ECLI:NL:CRVB:2014:2791

Centrale Raad van Beroep

Datum uitspraak
23 juli 2014
Publicatiedatum
19 augustus 2014
Zaaknummer
12-5396 WIA
Instantie
Centrale Raad van Beroep
Type
Uitspraak
Rechtsgebied
Bestuursrecht; Socialezekerheidsrecht
Procedures
  • Hoger beroep
Vindplaatsen
  • Rechtspraak.nl
AI samenvatting door LexboostAutomatisch gegenereerd

Bevestiging van de uitspraak inzake WGA-vervolguitkering en medische grondslag

In deze zaak heeft de Centrale Raad van Beroep op 23 juli 2014 uitspraak gedaan in het hoger beroep van appellante tegen de beslissing van de rechtbank ’s-Hertogenbosch. Appellante ontving sinds 2 april 2007 een WGA-uitkering op basis van de Wet werk en inkomen naar arbeidsvermogen (Wet WIA). Het Uitvoeringsinstituut werknemersverzekeringen (Uwv) had in 2011 besloten dat appellante niet meer in aanmerking kwam voor een WGA-loonaanvullingsuitkering, maar voor een WGA-vervolguitkering met een arbeidsongeschiktheid van 45 tot 55%. Appellante was het niet eens met dit besluit en heeft hoger beroep ingesteld, waarbij zij stelde dat haar gezondheid was verslechterd en dat er nieuwe medische feiten waren die niet waren meegewogen.

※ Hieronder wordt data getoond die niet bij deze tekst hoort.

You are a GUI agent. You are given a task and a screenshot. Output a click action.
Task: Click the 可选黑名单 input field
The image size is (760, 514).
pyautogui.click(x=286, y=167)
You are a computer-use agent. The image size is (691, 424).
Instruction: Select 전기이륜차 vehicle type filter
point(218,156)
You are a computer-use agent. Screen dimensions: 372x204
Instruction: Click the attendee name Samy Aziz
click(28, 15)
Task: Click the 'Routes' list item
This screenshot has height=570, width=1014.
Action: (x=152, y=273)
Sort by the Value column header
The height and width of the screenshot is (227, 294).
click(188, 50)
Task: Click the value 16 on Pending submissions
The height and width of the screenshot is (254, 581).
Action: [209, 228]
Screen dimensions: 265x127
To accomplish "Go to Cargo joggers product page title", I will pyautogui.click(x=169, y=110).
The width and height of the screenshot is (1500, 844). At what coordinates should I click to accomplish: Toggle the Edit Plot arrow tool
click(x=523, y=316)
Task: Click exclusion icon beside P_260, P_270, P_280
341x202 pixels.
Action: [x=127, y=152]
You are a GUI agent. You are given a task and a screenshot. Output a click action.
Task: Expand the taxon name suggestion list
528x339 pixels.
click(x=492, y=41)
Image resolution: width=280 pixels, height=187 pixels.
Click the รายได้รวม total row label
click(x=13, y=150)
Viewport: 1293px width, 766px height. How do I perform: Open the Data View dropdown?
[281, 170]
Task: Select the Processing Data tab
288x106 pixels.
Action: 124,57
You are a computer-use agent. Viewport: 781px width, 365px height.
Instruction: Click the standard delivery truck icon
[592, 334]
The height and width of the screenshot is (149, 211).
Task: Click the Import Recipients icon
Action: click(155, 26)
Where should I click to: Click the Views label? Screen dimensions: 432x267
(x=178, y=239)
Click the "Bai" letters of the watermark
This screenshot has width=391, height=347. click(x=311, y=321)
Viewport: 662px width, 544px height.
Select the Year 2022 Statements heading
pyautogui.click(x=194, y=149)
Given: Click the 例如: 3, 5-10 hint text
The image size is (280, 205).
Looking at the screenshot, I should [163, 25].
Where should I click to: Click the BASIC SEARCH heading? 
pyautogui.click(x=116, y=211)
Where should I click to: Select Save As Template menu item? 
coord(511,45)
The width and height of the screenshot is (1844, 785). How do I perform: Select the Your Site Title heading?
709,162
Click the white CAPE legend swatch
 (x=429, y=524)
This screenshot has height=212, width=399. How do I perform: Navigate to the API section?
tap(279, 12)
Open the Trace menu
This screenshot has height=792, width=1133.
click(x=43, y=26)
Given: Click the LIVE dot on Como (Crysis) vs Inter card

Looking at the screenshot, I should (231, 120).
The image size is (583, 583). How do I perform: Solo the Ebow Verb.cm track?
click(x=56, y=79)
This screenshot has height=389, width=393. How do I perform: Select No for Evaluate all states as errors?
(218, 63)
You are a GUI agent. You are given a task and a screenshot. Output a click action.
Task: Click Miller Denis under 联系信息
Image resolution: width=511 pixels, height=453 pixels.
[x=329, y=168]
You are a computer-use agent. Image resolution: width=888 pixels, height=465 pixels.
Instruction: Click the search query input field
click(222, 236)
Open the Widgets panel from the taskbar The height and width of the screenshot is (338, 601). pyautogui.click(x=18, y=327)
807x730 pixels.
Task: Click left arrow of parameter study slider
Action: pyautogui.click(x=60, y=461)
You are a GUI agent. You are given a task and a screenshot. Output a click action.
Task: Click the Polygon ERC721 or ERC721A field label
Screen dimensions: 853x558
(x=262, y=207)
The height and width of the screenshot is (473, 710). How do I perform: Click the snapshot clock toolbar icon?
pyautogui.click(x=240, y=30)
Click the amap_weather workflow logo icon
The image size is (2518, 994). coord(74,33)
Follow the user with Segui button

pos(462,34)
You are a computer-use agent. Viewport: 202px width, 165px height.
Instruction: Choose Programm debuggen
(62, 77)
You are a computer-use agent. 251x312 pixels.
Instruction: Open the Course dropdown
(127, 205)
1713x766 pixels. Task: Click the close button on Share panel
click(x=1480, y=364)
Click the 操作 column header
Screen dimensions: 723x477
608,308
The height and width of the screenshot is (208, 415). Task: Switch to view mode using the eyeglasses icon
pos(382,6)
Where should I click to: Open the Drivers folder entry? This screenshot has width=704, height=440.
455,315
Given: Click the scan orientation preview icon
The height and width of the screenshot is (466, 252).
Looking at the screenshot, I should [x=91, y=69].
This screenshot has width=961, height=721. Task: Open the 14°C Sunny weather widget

De Raad heeft de feiten en het onderzoek van de rechtbank in de aangevallen uitspraak bevestigd. De rechtbank had geoordeeld dat het bestreden besluit van het Uwv op een voldoende medische grondslag berustte en dat er geen nieuwe medische feiten waren die aanleiding gaven om zwaardere beperkingen aan te nemen. De Raad onderschreef deze overwegingen en concludeerde dat de bezwaarverzekeringsarts adequaat had gehandeld. De Raad vond geen reden om een deskundige te benoemen, aangezien de ingebrachte medische gegevens geen nieuwe inzichten boden.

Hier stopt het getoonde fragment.